A hysteresis motor is a true
synchronous motor, with its load torque produced by an angular shift
between the axis of rotating primary mmf and the axis of secondary
magnetization. When the load torque exceeds the maximum hysteresis
torque, the secondary magnetization axis slips on the rotor, giving
the same effect as a friction brake set for a fixed torque.
Despite the interesting characteristics
of this type of motor, it is limited to small sizes, because of the
inherently small torque derivable from hysteresis losses.
Only moderate flux densities are
practicable, owing to the excessive excitation losses required to
produce high densities in hard magnet steel, and, therefore, about 20
W/lb of rotor magnet steel represents the maximum useful synchronous
power on 60 Hz.
Hysteresis motors have found an
important use for phonograph-motor drives, their synchronous speed
enabling a governor to be dispensed with and freedom from tone waver
to be secured.
The Telechron motor, which is so widely
used for operating electric clocks, also operates on the
hysteresis-motor principle. In the Telechron motor, a 2-pole rotating
field is produced in a cylindrical air space, and into this space is
introduced a sealed thin-metal cylinder containing a shaft carrying
one or more hardened magnet-steel disks, driving a gear train.

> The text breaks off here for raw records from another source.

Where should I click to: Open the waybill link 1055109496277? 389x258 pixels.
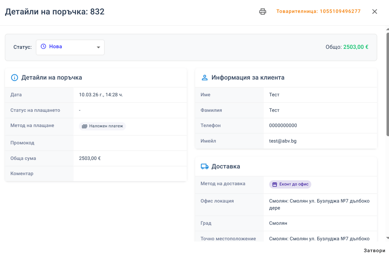(x=318, y=11)
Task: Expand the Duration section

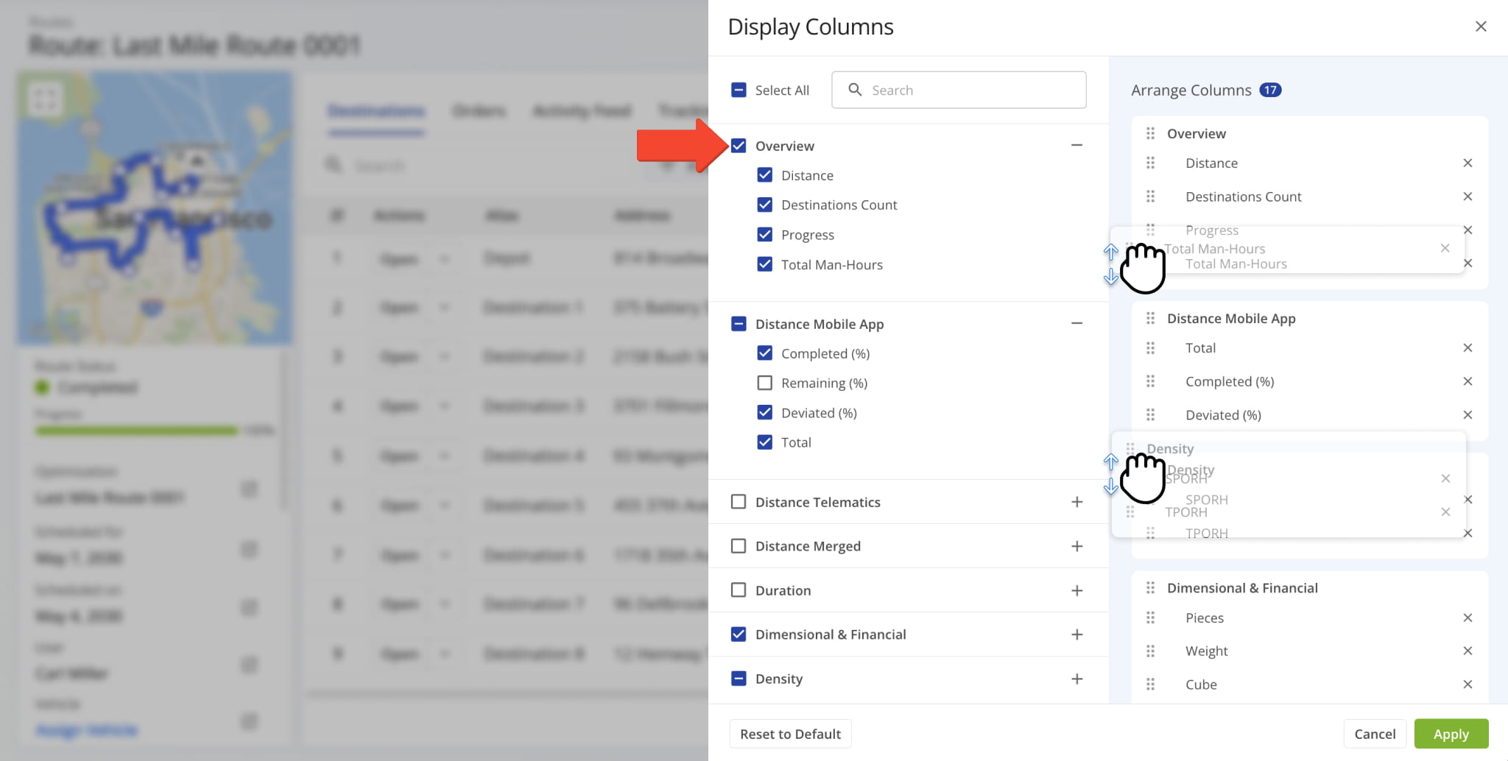Action: click(1077, 590)
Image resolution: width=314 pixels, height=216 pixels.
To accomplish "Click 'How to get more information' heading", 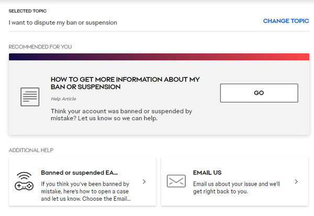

The 60-Hz magnetic field causes the
steel disks to revolve at 3600 r/min, driving through the gears a
low-speed shaft, usually 1 r/min, which merges from the sealed
cylinder through a closely fitting bushing designed to minimize oil
leakage.
Although the magnetic field has to
cross a very considerable air-gap length and pass through the tin
walls of the metal cylinder, the power required to drive a
well-designed clock is so small that sample output is obtained with
only about 2-W input for ordinary household-clock sizes.
The hysteresis motor has been displaced
for phonograph and tape-reel drives by the transistor-driven
brushless dc motor. It has been displaced for electric clocks by
solid-state circuits with digital readout.